Scala: Calling higher-order functions on Maps
15/02/2013 Leave a comment
As I’m learning Scala, I played with Maps. The subtlety of Maps has to do with the fact that they are tuples of (key,value) pairs. Let’s look at the various ways of calling higher-order functions on them.
Let’s consider a map of bears and they weights created as follows.
scala> val myMap = Map("Brown Bear" -> 635, "Grizzly Bear" -> 360, "American Black Bear" -> 270, "Polar Bear" -> 680)
myMap: scala.collection.immutable.Map[String,Int] = Map(Brown Bear -> 635, Grizzly Bear -> 360, American Black Bear -> 270, Polar Bear -> 680)
Filtering bears that weigh more than 300kg
If I want to filter bears that weigh more than 300kg, I’ll use the filter function. I can do it by passing in a function (x) => x._2 > 300.
scala> myMap.filter((x) => x._2 > 300) res0: scala.collection.immutable.Map[String,Int] = Map(Brown Bear -> 635, Grizzly Bear -> 360, Polar Bear -> 680)
I can also use a wildcard instead of defining defining the parameter x.
scala> myMap.filter(_._2 > 300) res0: scala.collection.immutable.Map[String,Int] = Map(Brown Bear -> 635, Grizzly Bear -> 360, Polar Bear -> 680)
A third way would be to use a case in order have the tuple split for us into its two parts as input to the function.
scala> myMap.filter {case (x,y) => y>300}
res2: scala.collection.immutable.Map[String,Int] = Map(Brown Bear -> 635, Grizzly Bear -> 360, Polar Bear -> 680)
As I don’t car about the first part of the tuple, I can just use a wildcard instead of (x,y).
scala> myMap.filter {case (_,y) => y>300}
res12: scala.collection.immutable.Map[String,Int] = Map(Brown Bear -> 635, Grizzly Bear -> 360, Polar Bear -> 680)
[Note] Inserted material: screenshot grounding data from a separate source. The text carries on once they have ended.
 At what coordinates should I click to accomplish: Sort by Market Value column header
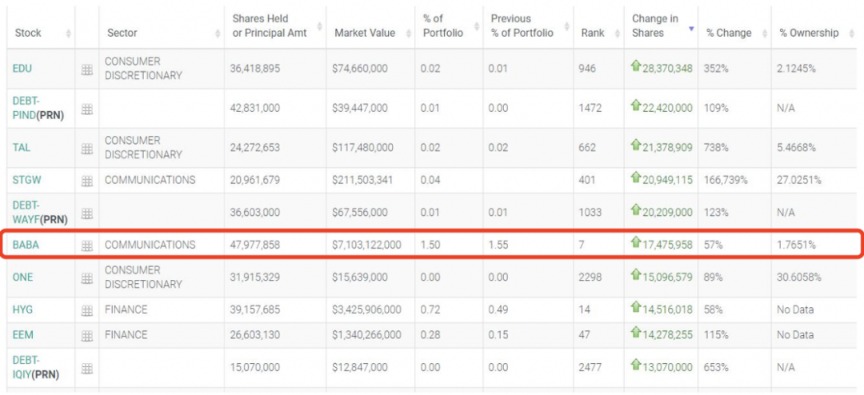[x=364, y=33]
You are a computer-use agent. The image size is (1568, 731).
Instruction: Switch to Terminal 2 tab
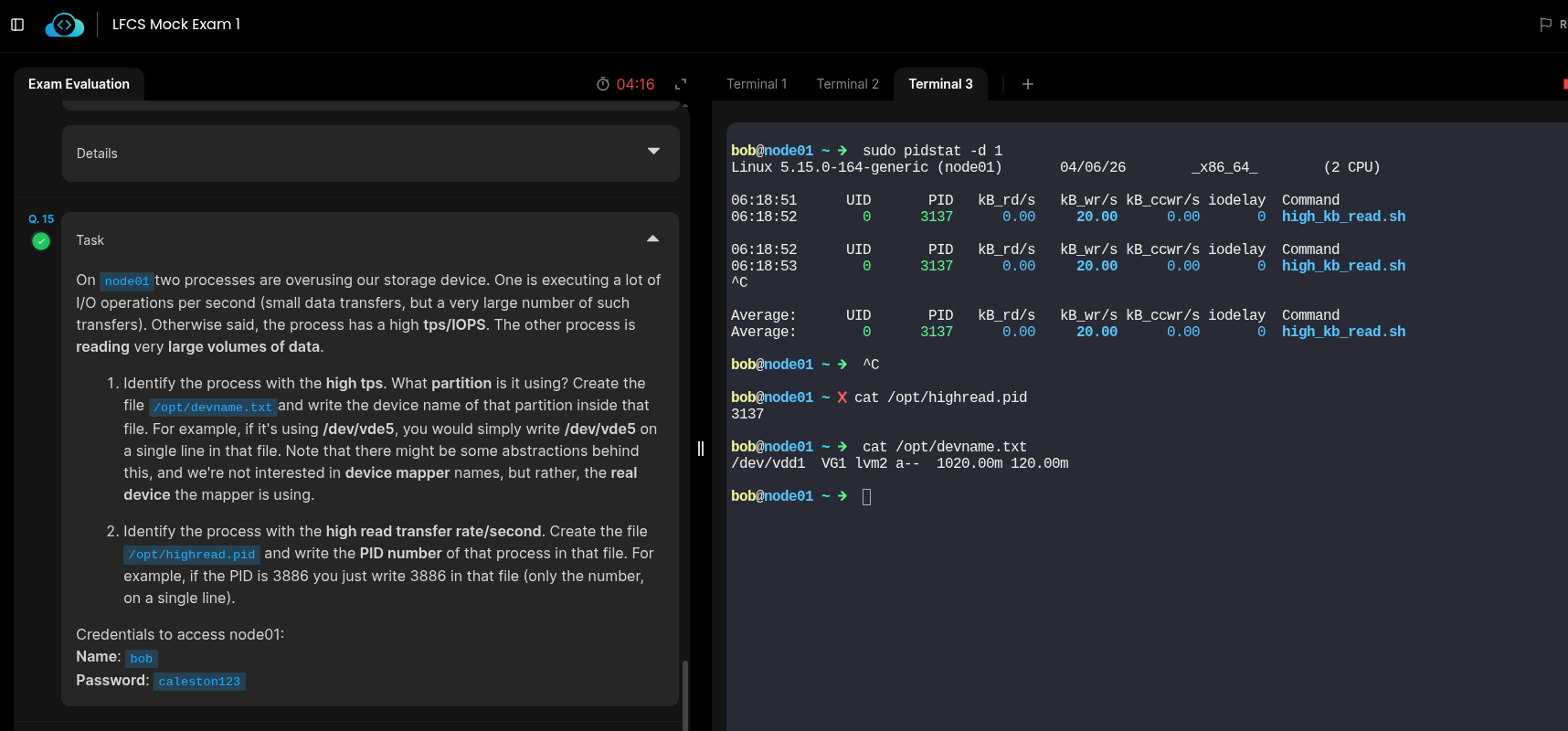pyautogui.click(x=847, y=84)
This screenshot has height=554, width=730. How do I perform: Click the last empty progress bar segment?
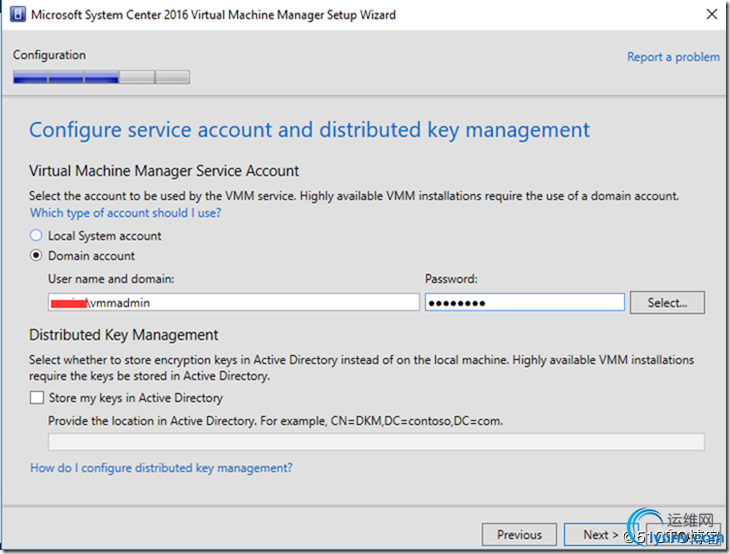tap(172, 77)
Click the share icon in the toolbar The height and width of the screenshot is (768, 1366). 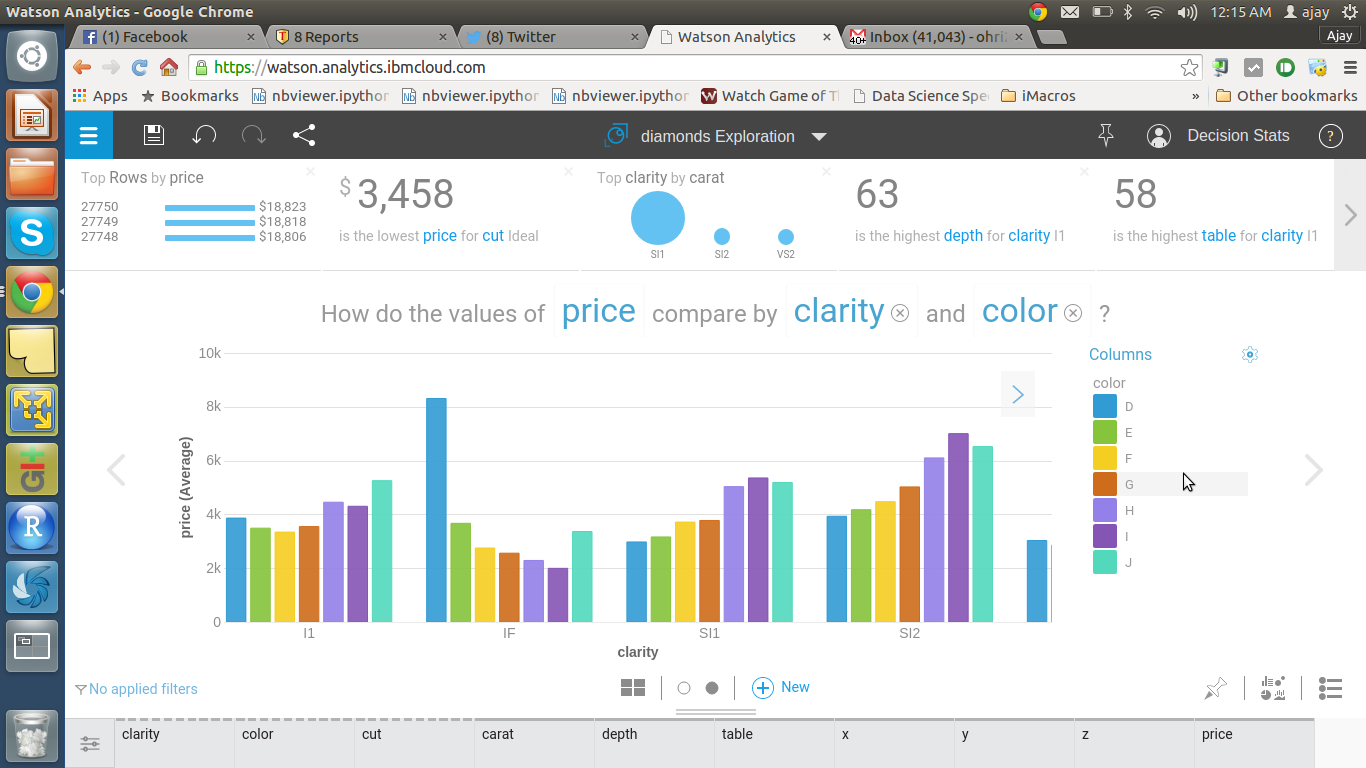tap(304, 136)
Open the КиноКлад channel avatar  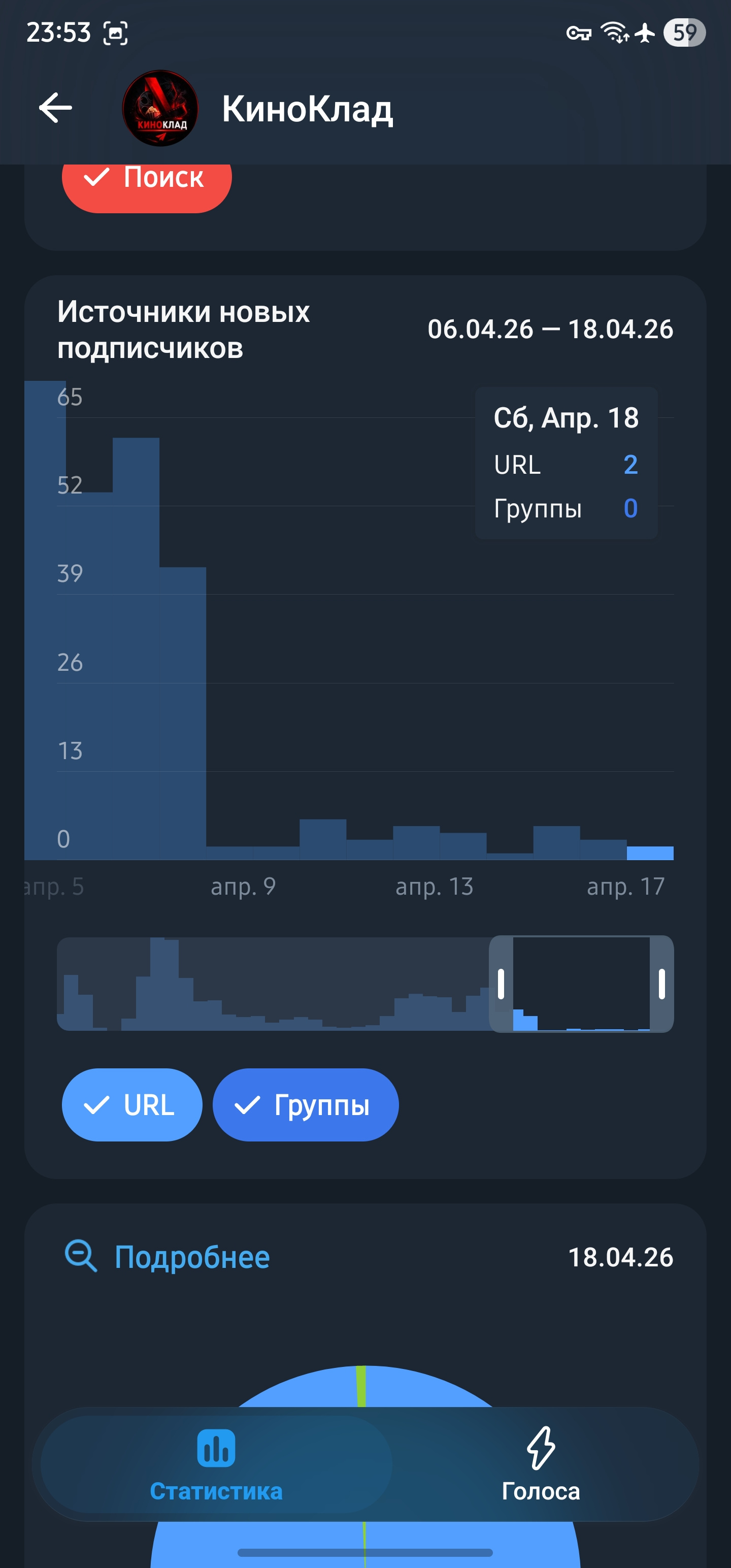tap(160, 108)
Averaging the weights of the bears
Let’s say that I want to average the weight of the various bears. To do so, I have to use foldLeft on the map and then divide the outcome by the size of the map.
scala> myMap.foldLeft (0) ((sum,v) => sum+v._2) / myMap.size res5: Int = 486
Instead of using defining the signature of the anonymous function, I can also use wildcards.
scala> myMap.foldLeft (0) (_+_._2) / myMap.size res7: Int = 486
Now I can even use the scala shorthand for foldLeft even though I’m no real fan of it.
scala> (0/:myMap) (_+_._2) / myMap.size res9: Int = 486
The shorthand is equivalent to the following as methods that end with a colon associate to the right.
scala> (myMap./:(0)) (_+_._2) / myMap.size res10: Int = 486
Actually, the easiest way can also be to directly work on the values and call the sum function on those values.
scala> myMap.values.sum / myMap.size res6: Int = 486
Averaging the weights of the bears that weigh more than 300kg
If I now want to average the weights of the bears that weight more than 300kg, I can first filter the weights that are greater than 300kg. I can do that by filtering a Map and returning a Map using filter. I can also filter the values by first calling values
Let’s first calculate the average on the filtered list of values.
scala> myMap.values.filter(_>300).sum / myMap.size res18: Int = 418
Let’s now do it by always working on a Map and using FoldLeft.
scala> myMap.filter(_._2>300).foldLeft(0)(_+_._2) / myMap.size res0: Int = 418
Final thoughts
With Scala, there are so many ways to do the same thing that in the end, it’s just a matter or taste. Nevertheless, when working in a team, it’s good practice to try to keep the style uniform throughout the code base.
This post did not aim at listing all the possible ways to implement the examples. Given the nature of Scala, I even imagine that there are more clever ways to do it.
A last consideration has to do with performance. Given the size of my example, all solutions run pretty fast. This shall no doubt be different with larger collections.